In your 1st example, no it won't. You just introduced a memory leak, yikes!
p
is a variable (a pointer) with scope inside the body of the if statement.
So when we reach the end of that body, p
will go out of scope, and you won't have any pointer available to that memory you just dynamically allocated at the start of the if statement's body.
As a result, you cannot free that memory (since you have no pointer to pass to the free method).
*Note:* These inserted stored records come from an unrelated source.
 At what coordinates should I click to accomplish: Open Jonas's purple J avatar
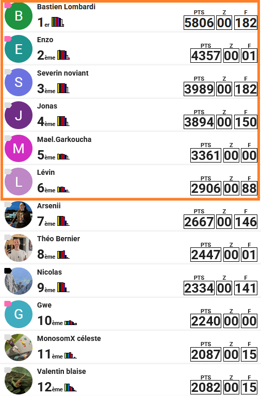[x=19, y=115]
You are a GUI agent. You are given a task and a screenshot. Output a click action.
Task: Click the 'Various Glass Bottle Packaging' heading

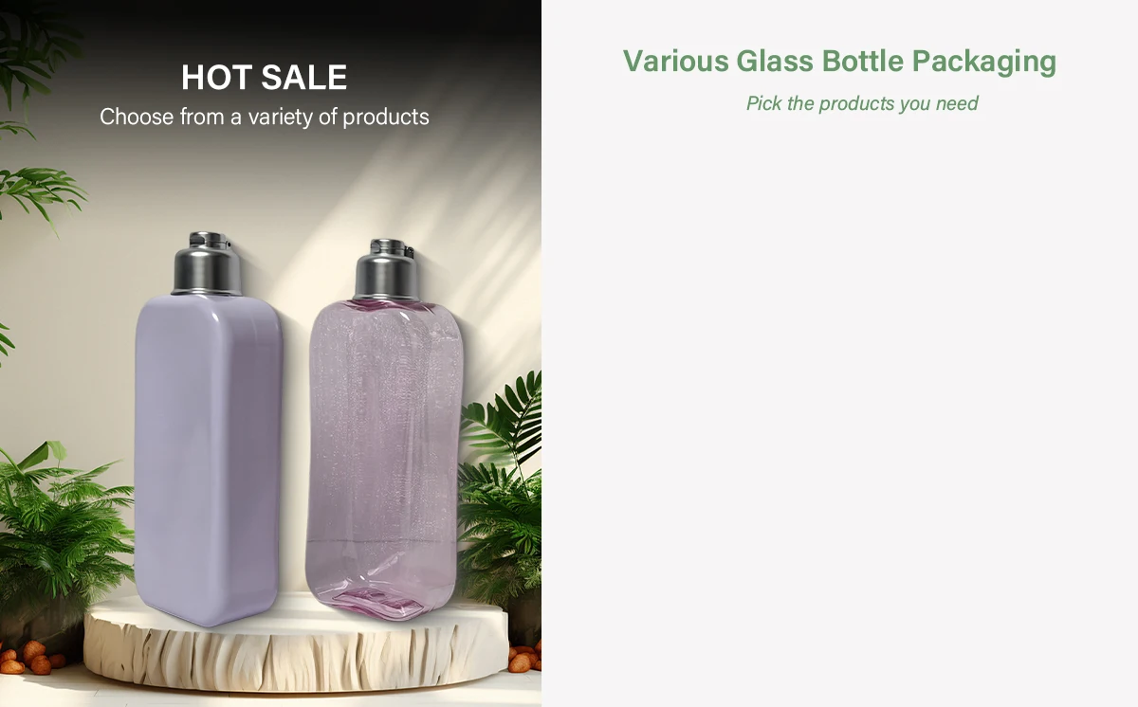click(x=839, y=61)
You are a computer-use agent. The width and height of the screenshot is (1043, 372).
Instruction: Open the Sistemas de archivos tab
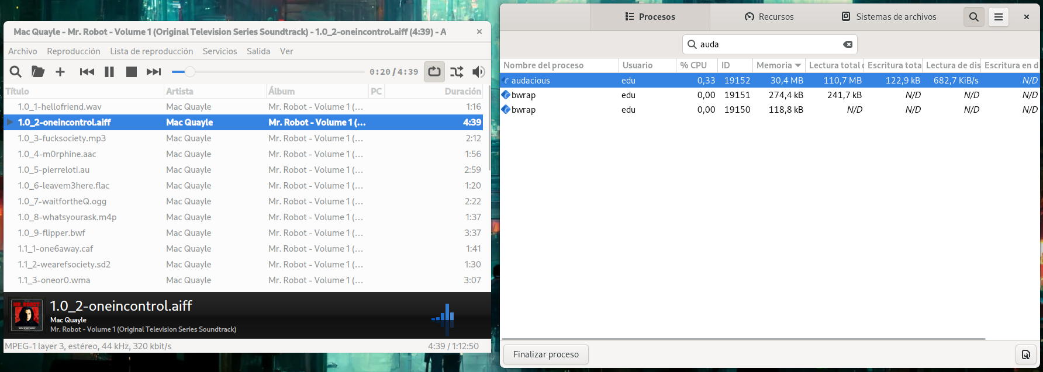(889, 17)
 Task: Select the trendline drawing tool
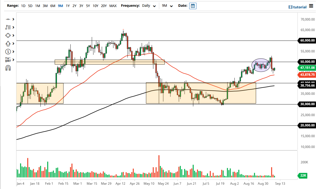(8, 19)
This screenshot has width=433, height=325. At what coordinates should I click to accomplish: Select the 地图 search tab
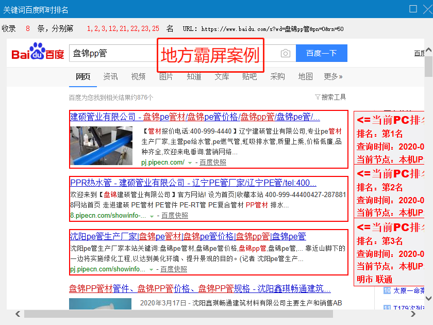305,76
To fix this code, you should do this:
if (true)
{
int *p = malloc (sizeof (int));
free(p);
}
In your 2nd example, p
will be allocated one time per loop execution, which is the correct behavior.
Think in it like this:
- 1st loop: We dynamically allocate memory and store a pointer to it in
p
. De-allocate the memory pointed by p
.
- 2nd loop: We dynamically allocate memory and store a pointer to it in
p
. De-allocate the memory pointed by p
.
- 3rd loop: We dynamically allocate memory and store a pointer to it in
p
. De-allocate the memory pointed by p
.
- 4th loop: We dynamically allocate memory and store a pointer to it in
p
. De-allocate the memory pointed by p
.
- 5th loop: We dynamically allocate memory and store a pointer to it in
p
. De-allocate the memory pointed by p
.
PS: Unrelated to what you are asking, but read this: Do I cast the result of malloc? No.